В Осаке у него вполне комфортная жизнь. В колледже накопил достаточно денег, чтобы прожить на них этот год, пока создает портфолио, а на следующий — уже подыскал и получил стажировку в журнале фотографий дикой природы. Что касается жилья, у него просторная квартира-студия; отличные друзья, фантастический бойфренд, и он навещает свою семью в пригороде Токио по крайней мере раз в два месяца. У него даже есть рыбка, Ангельское Личико, которую Урарака подарила на день рождения несколько лет назад. Он бы сказал, неплохо справляется для своих двадцати трех лет.
И все же, даже когда точно так же отвечает матери Тодороки, не может отделаться от приступа тревоги в животе, который его собственным голосом говорит: «разве бы я позволил чему-то настолько важному пойти не так?»

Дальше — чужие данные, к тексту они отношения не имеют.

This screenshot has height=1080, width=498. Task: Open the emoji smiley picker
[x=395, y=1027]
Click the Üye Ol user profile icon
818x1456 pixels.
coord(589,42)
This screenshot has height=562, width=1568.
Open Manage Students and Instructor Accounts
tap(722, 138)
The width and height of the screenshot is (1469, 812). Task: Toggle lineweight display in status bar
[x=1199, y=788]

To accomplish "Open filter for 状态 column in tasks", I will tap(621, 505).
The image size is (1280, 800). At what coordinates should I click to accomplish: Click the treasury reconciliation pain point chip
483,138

Тодороки Рей — гораздо… меньше, чем представлял себе Кацуки. Не сказать, что она разочаровала, не в этом смысле, но зная, насколько она была важна для Тодороки, зная, что ее руки оставили шрам, казалось, ее присутствие должно очень сильно ощущаться. На самом деле она невысокая, с длинными белыми волосами, которые выглядят такими же пушистыми, как у ее сына, и тихим мягким голосом, который он не очень часто слышит. Тодороки притягивает к ней в ту же секунду, как они входят в дом — он явно сильно скучал по ней, и видя, как он ее обожает, Кацуки чувствует тепло.
Тодороки такой же милый, как и она. Они одинаково нежны друг с другом, но если Кацуки потребовалась целая вечность, чтобы вытянуть это из своего парня, то у Рей душа нараспашку. Чем больше времени он проводит с ней, тем сильнее чувствует, как его окутывает одеяло нежности. Она напоминает маму Деку — такие сердца созданы, чтобы растить детей.
Поэтому знание прошлого причиняет еще бо́льшую боль, все сильнее и сильнее тяготит его сердце. Кацуки часто ловит себя на том, что на протяжении всего пребывания здесь задается вопросом, все ли ее дети все время ходят с этой тяжестью.
И конечно, по этой же причине знакомство с отцом выходит еще более трудным.
Самый большой сюрприз преподносит он, что само по себе не совсем неожиданно. Трудно понять, что именно о нем думать. С одной стороны, все сделанное им дерьмо, и, даже если Тодороки и его мать могут простить, то Кацуки — нет. Но с другой, сын провоцирует его при каждом удобном случае, от насмешек над седеющими волосами до того, как он сжег яйца в первое утро, когда попытался приготовить завтрак. И его отец, кажется, принимает и приветствует это, словно легкие уколы — неотъемлемая часть их нынешних отношений. Он даже не чувствует злобы — что-то хитрое просто появляется в Тодороки (то есть младшем), когда речь заходит об отце. Он становится немного заносчивым, и это каждый раз так забавно, и Кацуки по-настоящему любит наблюдать за этой его стороной.
Но он все еще не может заставить себя расслабиться рядом с Тодороки Энджи. Он не знает, исчезнет ли когда-нибудь это нервное чувство. Что-то внутри, очень похожее на преданность, просто не позволяет Кацуки забыть, и он снова и снова сомневается, потому что могут ли люди и вправду так сильно измениться? По сути, разве старик не был гнилым с самого начала? Но видя, как его парень смеется над отцом, а часто и вместе с ним, и то, как они могут шутить и казаться непринужденными друг с другом — черт бы побрал, если он знал, почему, но в первый раз, когда он это увидел, в глазах Кацуки защипало.